Nixon's proposal, coming with only about eight weeks left in the legislative session, took tax credit supporters by surprise. It was introduced by his economic development director, David Kerr, who explained it to four senators surrounded by lobbyists and staffers, all scrunched into a senator's Capitol office. The senators formed one of eight working groups reviewing budget-cutting ideas submitted by the public.
Kerr said that rather than just putting caps on tax credit programs, the administration wanted to "reform the whole thing from scratch." Under the plan, the state would set a "global cap" of $314 million in tax credits that could be authorized next year. The number is pegged to 70 percent of the credits claimed last year.
Tax credits would be reorganized into six broad categories, such as business development and community assistance. The only programs exempt from the cap would be the circuit breaker and homestead programs, which help elderly and disabled homeowners pay property taxes.
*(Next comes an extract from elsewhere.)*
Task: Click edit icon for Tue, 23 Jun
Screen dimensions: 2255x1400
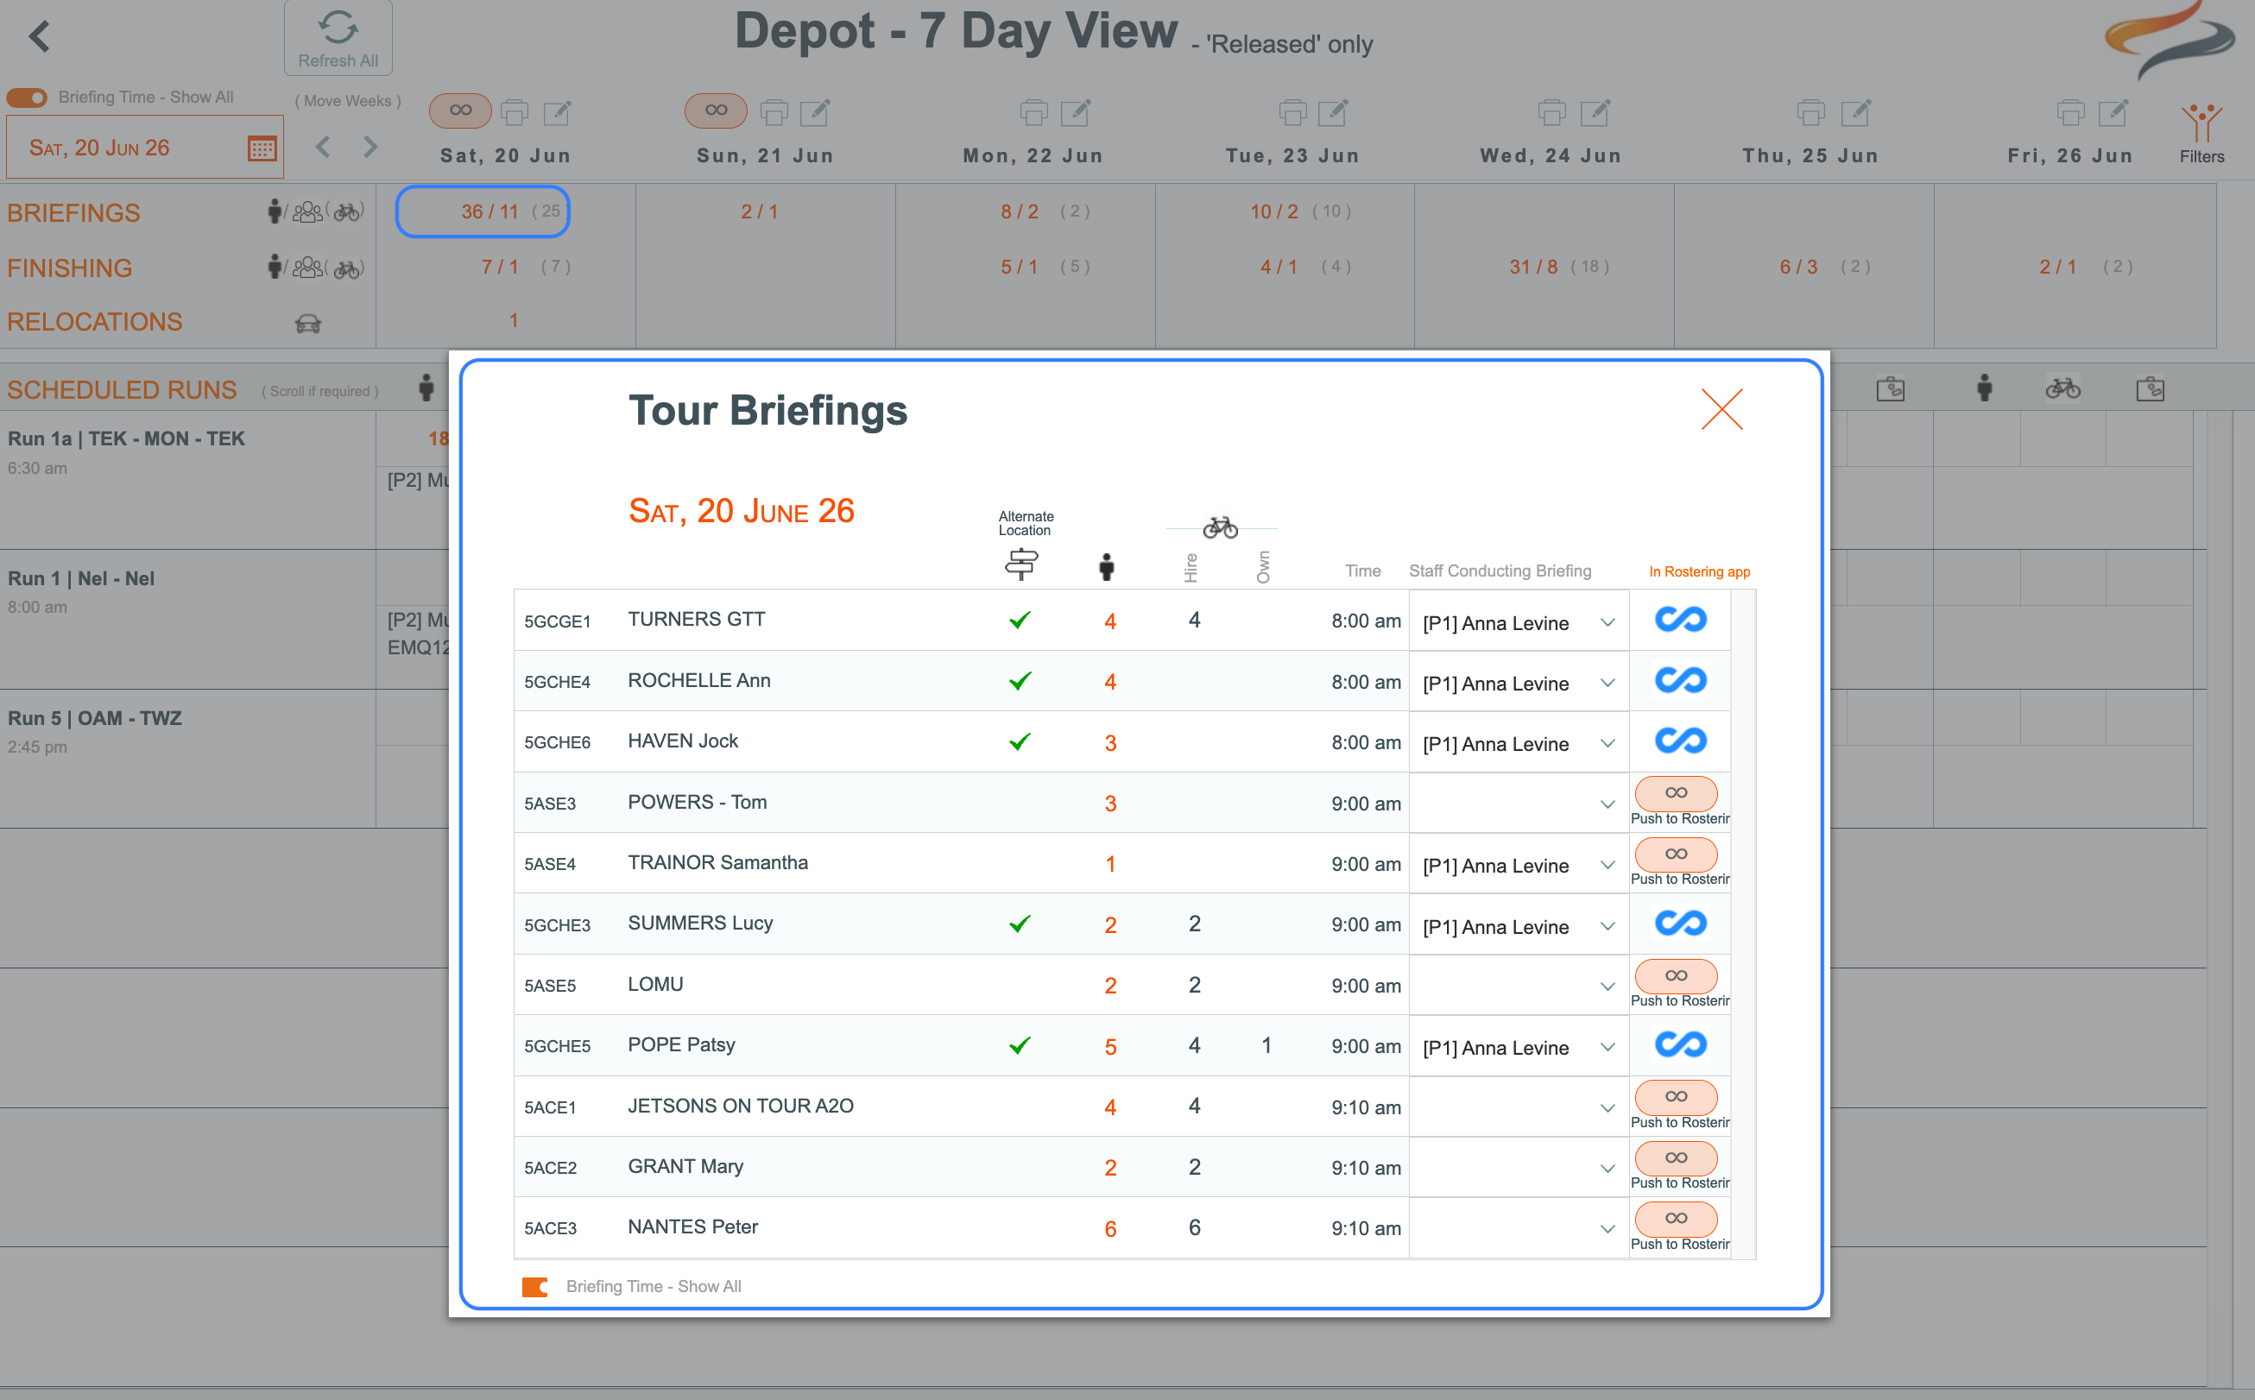Action: pyautogui.click(x=1333, y=113)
Each category would get a certain percentage of the tax credits allowed under the cap. For example, the biggest share - 30 percent - would go to business development, which would include the state's Quality Jobs program. The next largest share - 20 percent - would be reserved for a new category of "at-large" projects, which could cover unforeseen situations. Economic development officials would oversee the credits. There would be no more "entitlements" - credits guaranteed by law.
While legislators sounded open-minded, some questioned giving so much power over tax breaks to the executive branch.
"That's a shakedown waiting to happen," said House Majority Leader Steve Tilley, R-Perryville. "There's no way that idea's going to make it."
Kerr said that the department would provide annual reports showing the return on the state's investment and that legislators could "take action" if they were unhappy with the results.
Legislators noted that although the proposal would produce long-term savings, it wouldn't do much to help close next year's $500 million budget gap. That's because the state has a huge tax credit liability - more than $2 billion in credits already issued but not yet redeemed.
Time is short to pass a major change, which would need approval in both the House and Senate before the session adjourns May 14. But the state faces unprecedented budget problems that threaten popular programs such as home-delivered meals and K-12 education.
"How can you make those kinds of decisions and not touch the low-income housing tax credit?" asked Sen. Tom Dempsey, R-St. Peters.
Critics have argued for years that groups receiving tax credits end up with privileged status because they don't need to fight each year for scarce state appropriations. As the House began dealing Tuesday evening with what one legislator called "shocking" cuts to balance next year's budget, some said tax credit recipients must share the pain.
Most tax credit programs were established in the early 1990s, when the state was flush. Now, with revenue plummeting, "we do not have the luxury of that extra money," said Rep. Sara Lampe, D-Springfield.